Fig 3. Aluminium Smelting Cost Components
Producer margins may have peaked
The energy crisis - with surging energy prices and the dual control measures in China - has seen the turmoil spread to other markets. The prices of many raw materials have risen, so quickly eroding producers’ margins.
Alumina costs, representing almost 35% of the total in aluminium smelting, had remained muted before August. Then supply began to tighten in China, hit by the same factors as those afflicting primary aluminium. The Guinea coup in early September further fanned alumina prices, gaining more than 38% over the last month.
Prices of other inputs such as carbon anode have risen to the highest on record for the China market. Meanwhile, for suppliers of aluminium value added products (VAP) that need other metals as ingredients for making the products and selling to the downstream, magnesium and silicon prices have risen sharply recently. This has also curtailed production.
Demand destruction is a short term concern
As the above supply-side dynamics continue to unfold, there are growing concerns that energy prices and metal product prices might derail any economic recovery post-pandemic.
We had noted in our daily update that the power crunch has evolved into a double-edged sword that hits both supply and demand. The situation is worse than what we saw in March - when dual-control started to impact supply in Inner Mongolia - and in June when power shortages forced smelters to curtail operations from Yunnan. Downstream and hence demand are now being affected, although we still need to wait for more evidence to corroborate the level of demand destruction.
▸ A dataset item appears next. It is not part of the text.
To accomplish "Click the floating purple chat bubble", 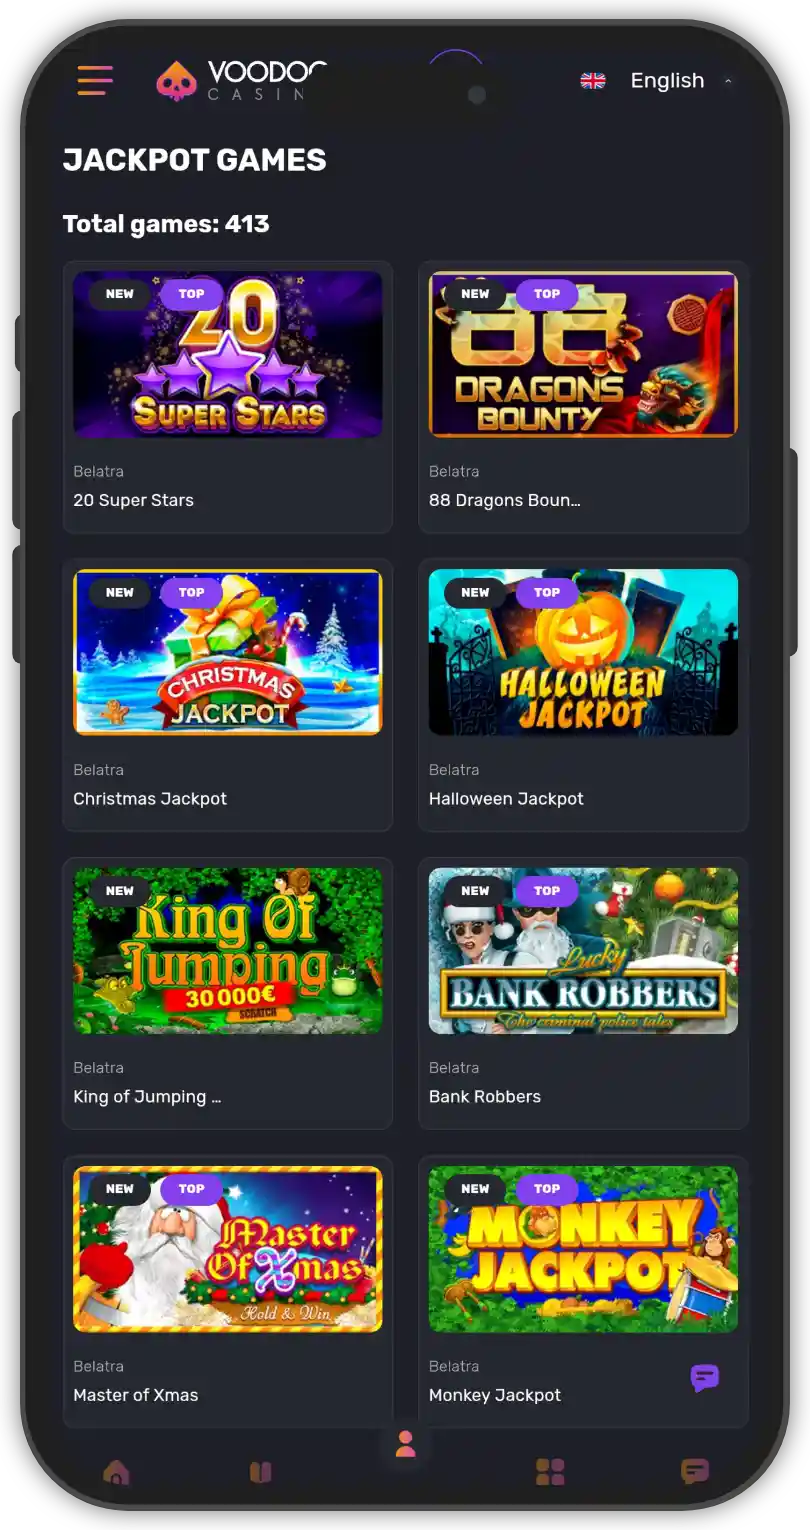I will [x=705, y=1378].
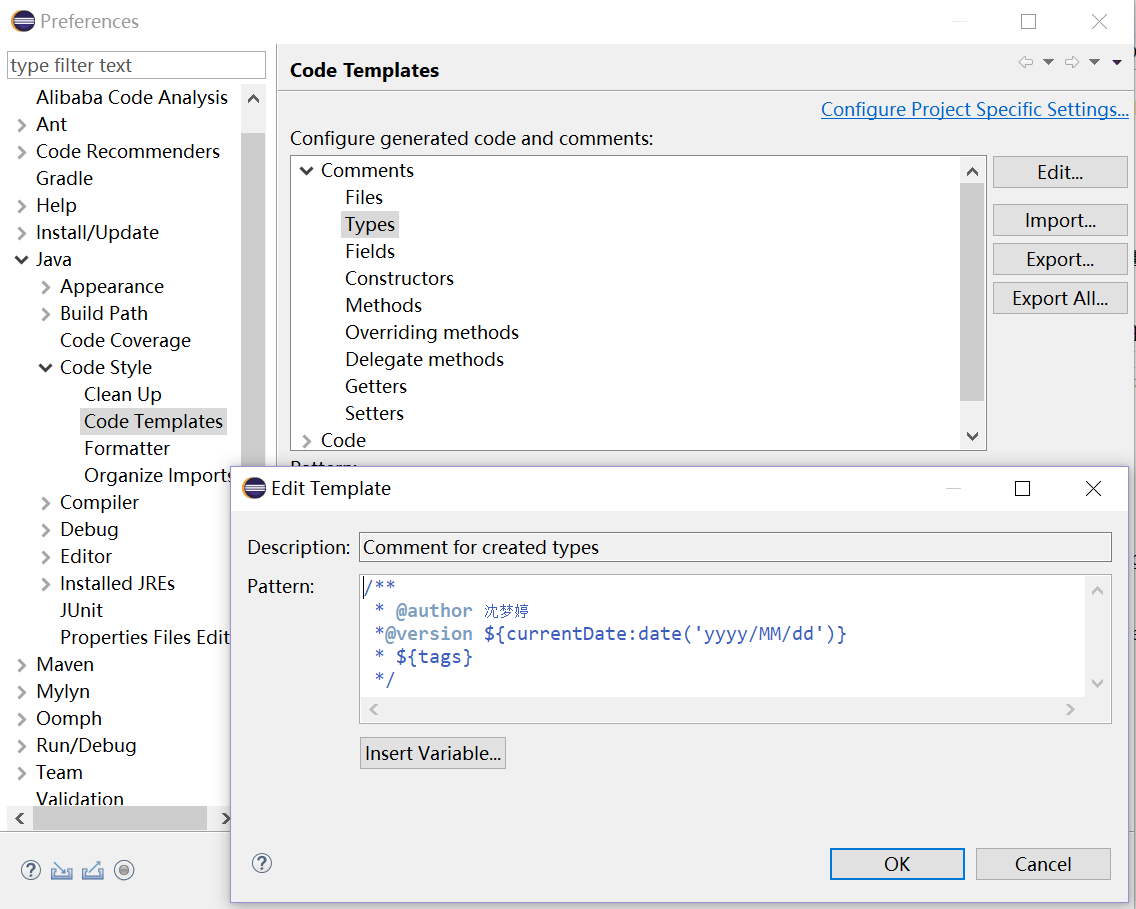Click the forward navigation arrow icon
1136x909 pixels.
pyautogui.click(x=1071, y=62)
While there is a risk to short-term demand, we remain constructive on aluminium demand over the medium to longer term. We see increasing demand from packaging and energy transition-related sectors, including vehicle lightening and renewable energy.
Fig 4. Carbon and energy intensity per tonne of metal produced
Investing commodities, cyclical play to structural play
The market is now faced with rising concerns over stagflation pressure within economies, and rising macro headwinds could take some wind out of commodities’ sails. What we have seen in the market since Q2 is a rising tide lifting all boats. However, now it’s probably better to analyse each metal individually, as we have probably shifted away from a cyclical change towards a structural one, where we might see sticky divergence among metals. For high energy intensity and high emissions metals (in terms of their production process; Fig 4), their industry’s ability to flexibly respond to demand surges and high prices has diminished. (We discussed in May in our note Aluminium is entering a new era).
Given the nature of primary aluminium production, we remained structurally bullish on aluminium. However, due to the recent escalating power issues, we have lifted our aluminium forecast to $2,950/t for 4Q21 (based on LME 3M quarterly average). Still, we expect prices to return above $3,000/t over the next six months. Key downside risks include any major reversal in the current decarbonisation push and policies in the traditional fossil fuel mining sector - such as a big boost in coal supply that could alleviate the power issue and demand destruction.